It's no mere coincidence that America's willingness to play "global policeman" in the Persian Gulf has declined commensurately with its growing energy self-sufficiency. Yes, war-weariness was the proximate cause for Washington's strategic disengagement from the region under President Obama, who packaged that move as a necessary "strategic pivot" from Southwest Asia to East Asia so as to counter China's growing military "muscle flexing." But that was why Obama was elected - twice. As we've seen with the Paris terror strikes of weeks back, a Western great power (France) can easily find itself sucked back into the Middle East's many battlefields, so Americans should not delude themselves into thinking that such renewed pacifism is permanent. The right constellation of terror strikes in the US could easily push the next president (Clinton? Trump? Rubio?) into more vigorous action, no matter how much the Pentagon prefers to plan its high-tech future wars against more conventional opponents (Russia, China).
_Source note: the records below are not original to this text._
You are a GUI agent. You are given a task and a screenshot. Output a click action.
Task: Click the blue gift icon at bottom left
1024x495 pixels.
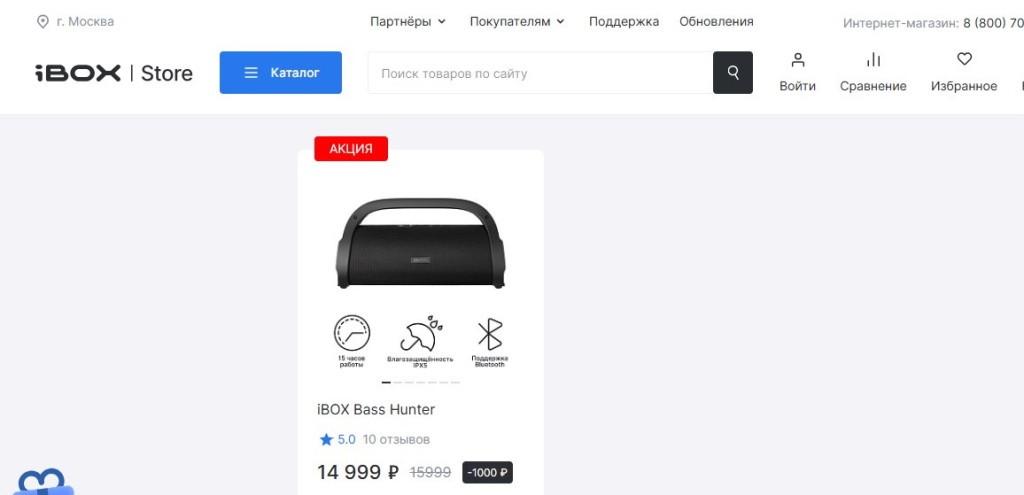43,482
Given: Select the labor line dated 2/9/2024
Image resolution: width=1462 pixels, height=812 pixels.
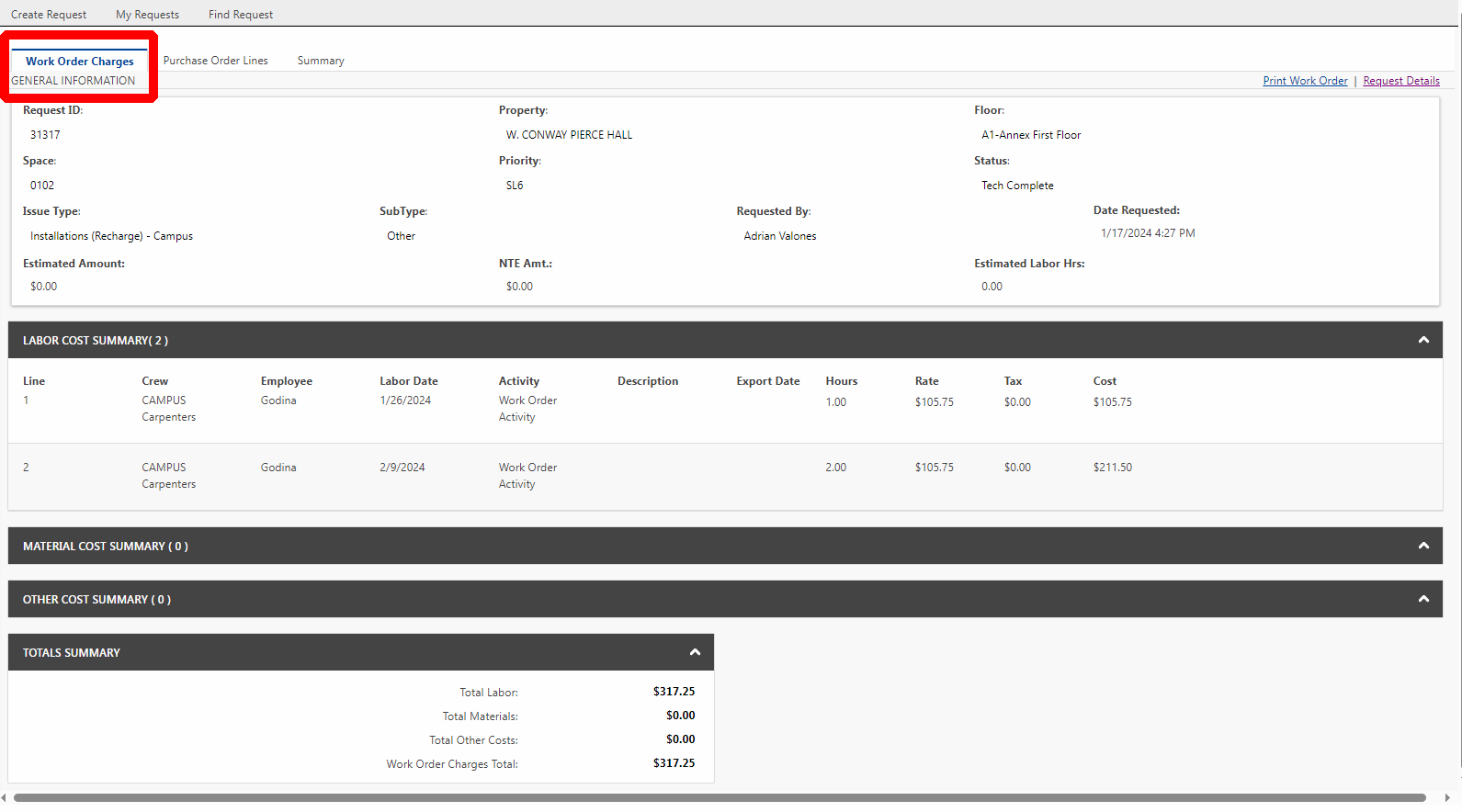Looking at the screenshot, I should 402,468.
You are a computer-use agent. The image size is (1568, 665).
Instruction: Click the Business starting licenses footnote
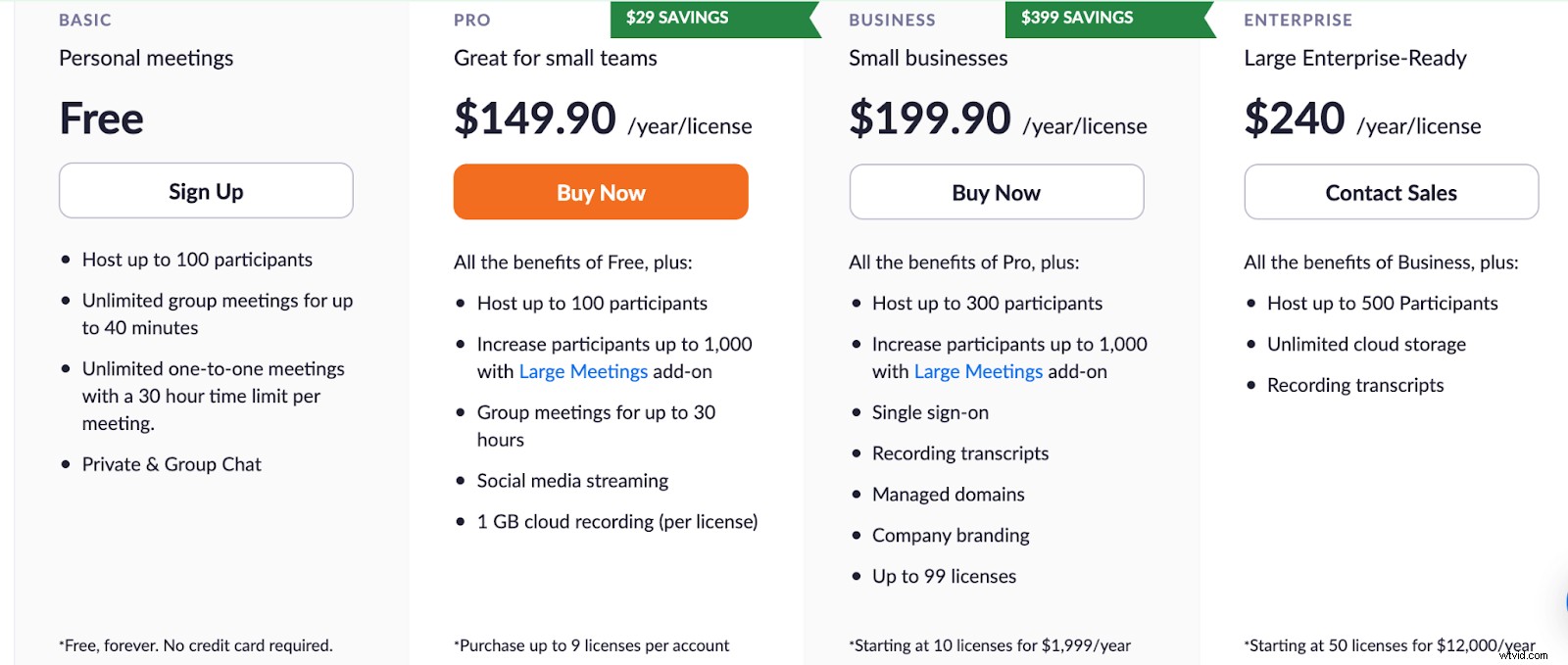click(989, 645)
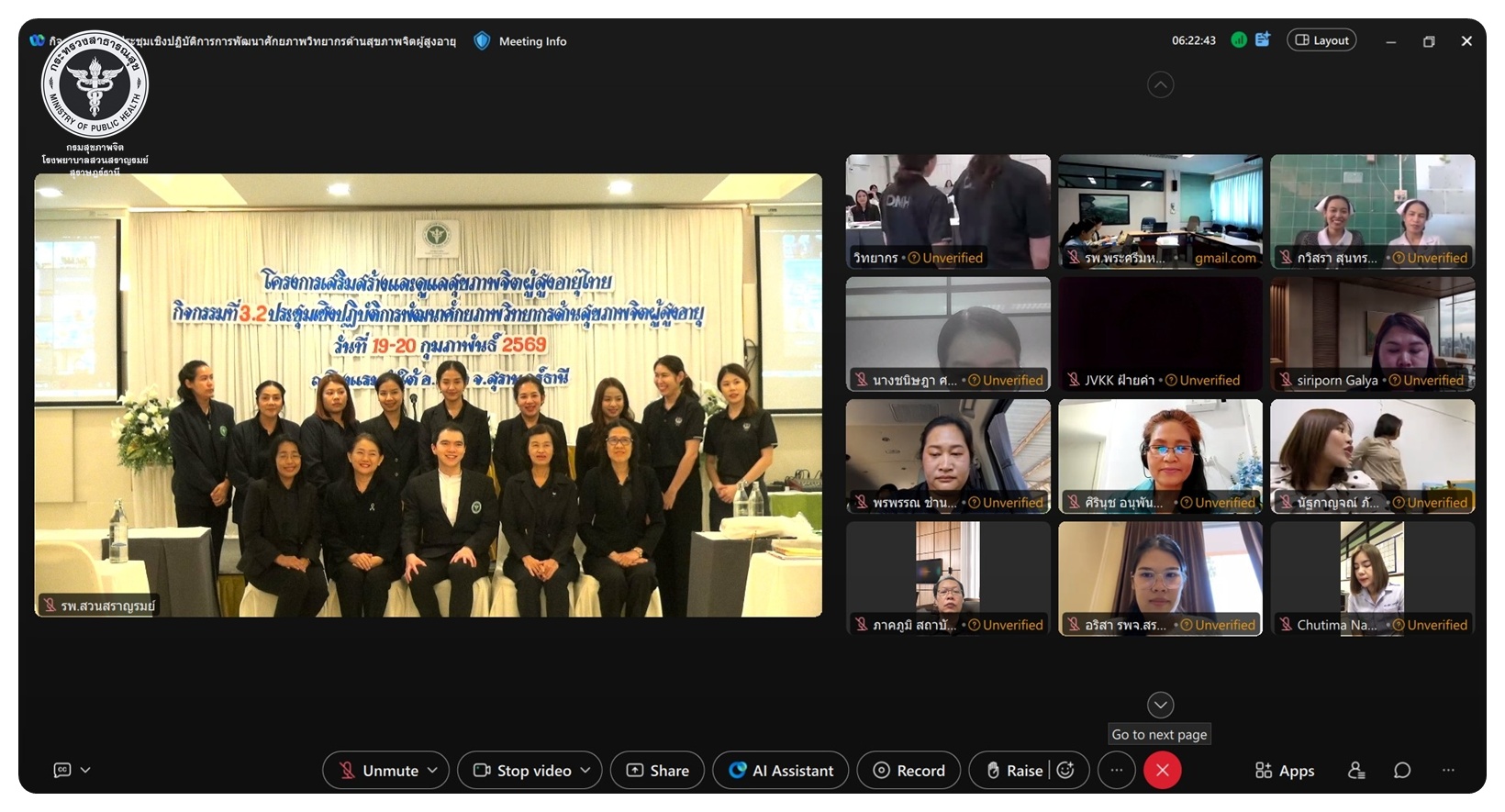Open the Layout menu
The width and height of the screenshot is (1505, 812).
[1321, 40]
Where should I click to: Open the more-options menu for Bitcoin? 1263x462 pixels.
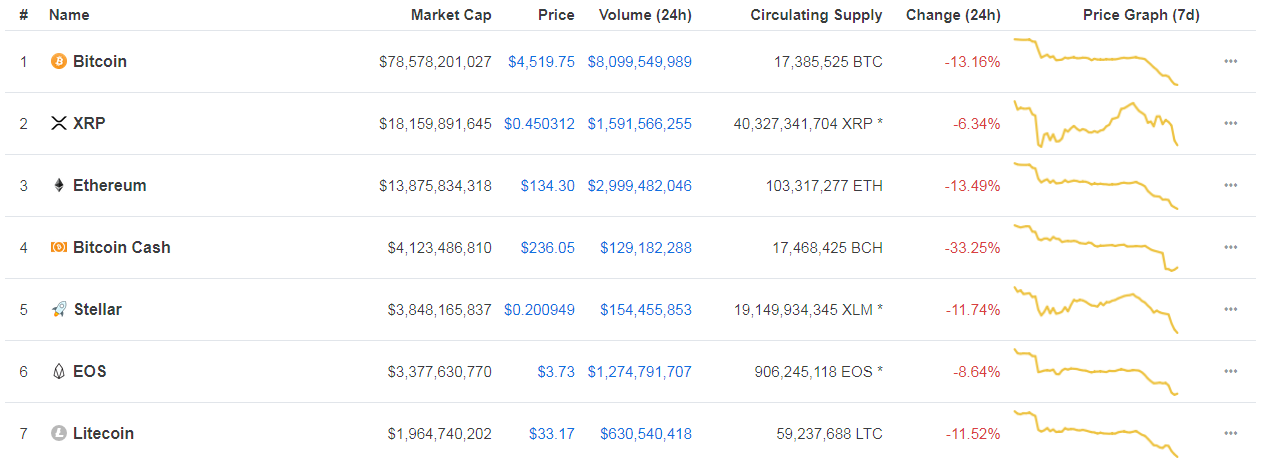click(x=1230, y=62)
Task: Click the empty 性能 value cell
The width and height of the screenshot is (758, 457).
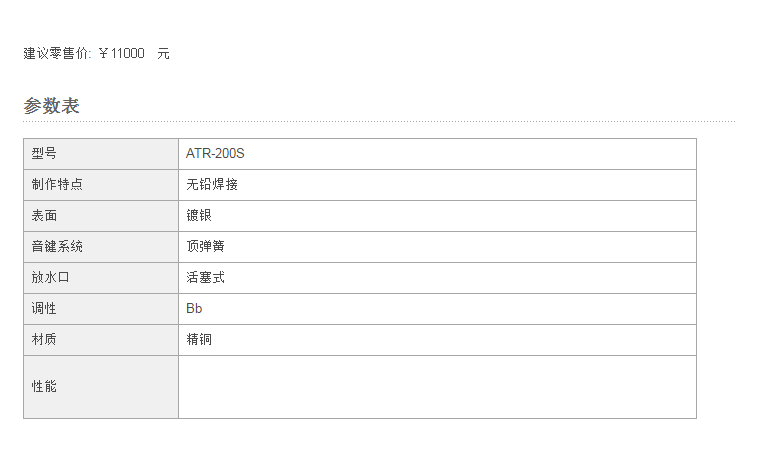Action: click(x=437, y=386)
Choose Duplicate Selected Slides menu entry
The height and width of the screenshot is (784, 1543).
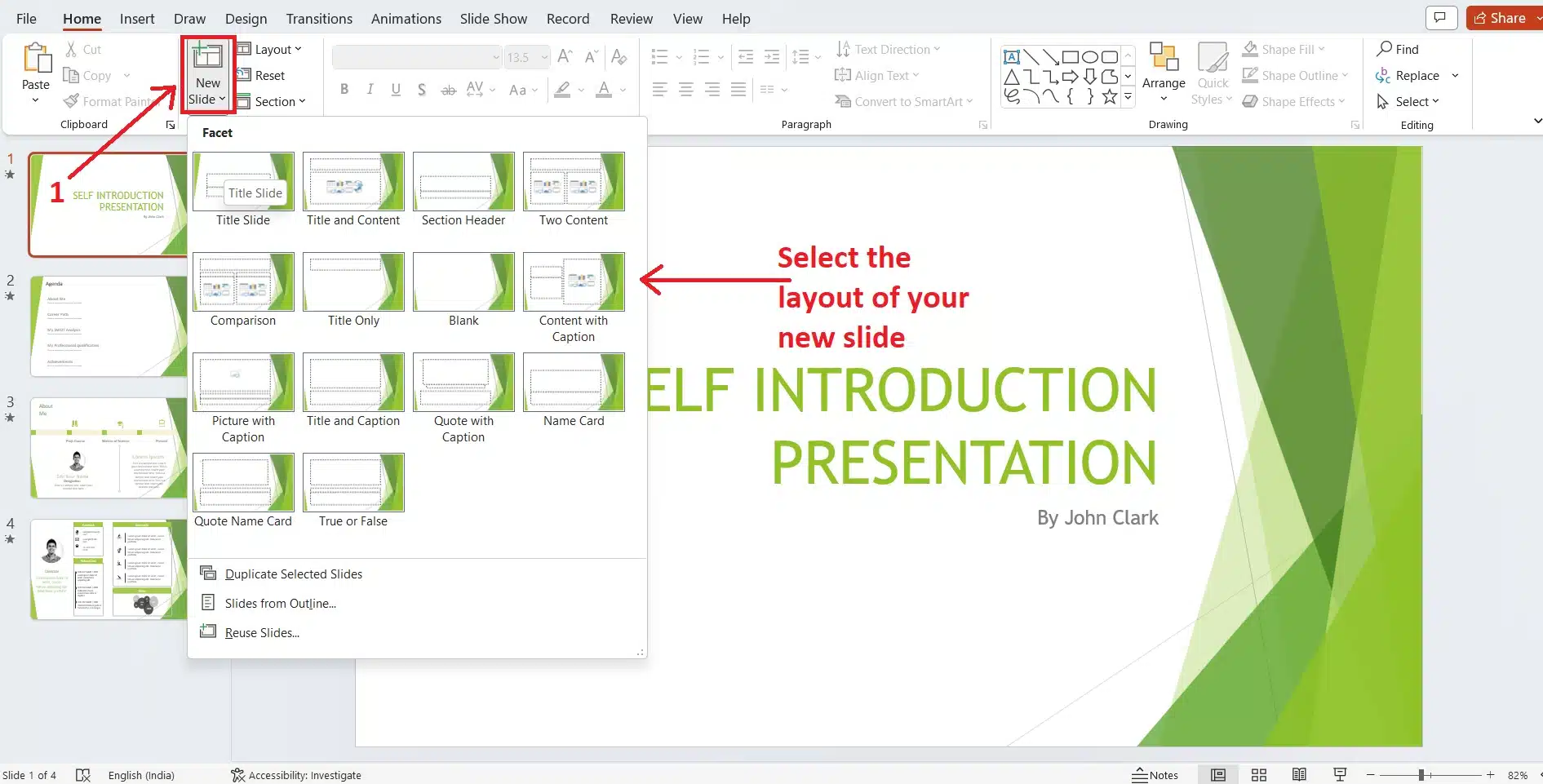293,574
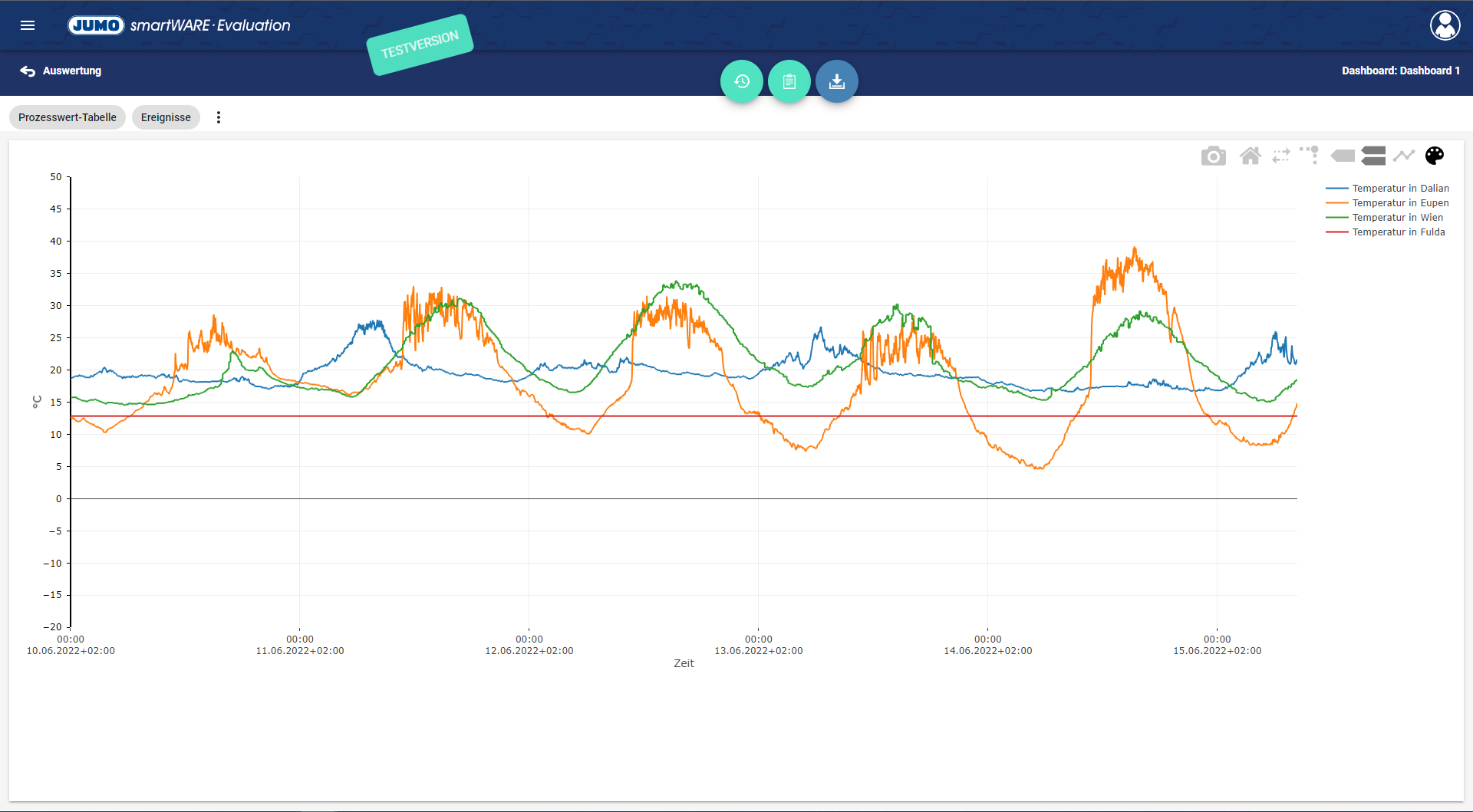Click the blue download round button

[x=836, y=81]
I mean, sometimes America's foreign policy happens to the world, and sometimes the world happens to America's foreign policy.
Ultimately, however, it will more likely be America's rising energy self-sufficiency that dissuades Washington from reassuming a lead balancing/stabilizing military role in the Persian Gulf - that, and the rise of the Millennial Generation as a force in American politics (hint, they don't see China as an enemy and greatly prefer multilateralism over unilateralism).
But here's the trick: even as it is China, India, Japan and South Korea that import the vast majority of Persian Gulf oil (from Saudi Arabia, Iraq, Iran), none of them show much interest in replacing the US with its Carter Doctrine notion (now fading) of keeping the Gulf open and available to the global energy trade. Frankly, the only great power that seems to harbor such ambitions is Russia, with its surprise entry into Syria's civil war. Yes, China just signed a naval basing agreement with Djibouti on Africa's nearby "horn," but Beijing's interests seem decidedly limited to protecting its energy shipping versus playing a direct role in tamping down the region's many bitter rivalries - any one of which could directly impact global energy security.
So that's why today's headlines about Saudi Arabia once again breaking off diplomatic ties with regional rival Iran are seriously disturbing.
Saudi Arabia severed diplomatic relations with Iran on Sunday, escalating the regional crisis that erupted after the execution of a Shiite cleric triggered outrage among Shiites across the Middle East and beyond.
Saudi Foreign Minister Adel al-Jubeir told reporters in Riyadh that the Iranian ambassador to Saudi Arabia had been given 48 hours to leave the country, citing concerns that Tehran’s Shiite government was undermining the security of the mostly Sunni kingdom.
Saudi diplomats had already departed Iran after angry mobs trashed and burned the Saudi Embassy in Tehran overnight Saturday, in retaliation for the execution of Sheik Nimr Baqr al-Nimr earlier in the day.
The rift sets the region’s two biggest powerhouses on a collision course at a critical time for U.S. diplomacy aimed at bringing peace to the Middle East, and it raises the specter of worsening violence in countries where they back rival factions, such as Yemen and Syria.
Despite their countless international feuds, it was the first time since a two-year rupture in 1988-1990 that diplomatic relations between Iran and Saudi Arabia had formally been severed, according to Abdullah al-Shamri, a Saudi analyst and former diplomat.
To put it in perspective, an equivalent scary development in East Asia would require a similar severing of ties between China and Japan over South/East China Sea maritime disputes. That's because the biggest and most important commodity flow in the global economy today is Persian Gulf crude oil flowing from Southwest Asia to South and East Asia by sea. That flow can be disrupted at its source or at its destination, but either way, any such crisis would be highly destabilizing.
We in the West have long assumed that the big flow was from the PG to us, but that reality dissipated a long time ago. The Persian Gulf is the 5th most-important source of US crude oil after (1) domestic production, (2) North America (Canada, Mexico) imports, (3) South American imports (historically Venezuela but Brazil will emerge over time), and (4) African sources. Somebody blows up the Persian Gulf tomorrow and - in direct terms - it's a speed bump for the US economy. It would, however, bring Asia's economic pillars to their knees rather quickly, which, in turn, would harm the rest of the global economy in due course.
So yes, we in the West should be very concerned by Iran and Saudi Arabia's long-running and highly bitter rivalry breaking out in the open so decisively right now. We don't actually live in a "G-Zero world" (the notion that none of the G-20 powers is interested in managing the international system right now). Russia wants to manage it's "near abroad" alright, and America seeks to manage East Asia with its "pivot" there, to match China's clear ambitions to do the same. It's just that no one seems all that interested - save for meddling Putin - in doing the same for the tumultuous and tense Persian Gulf.
And that's a scary way to start 2016.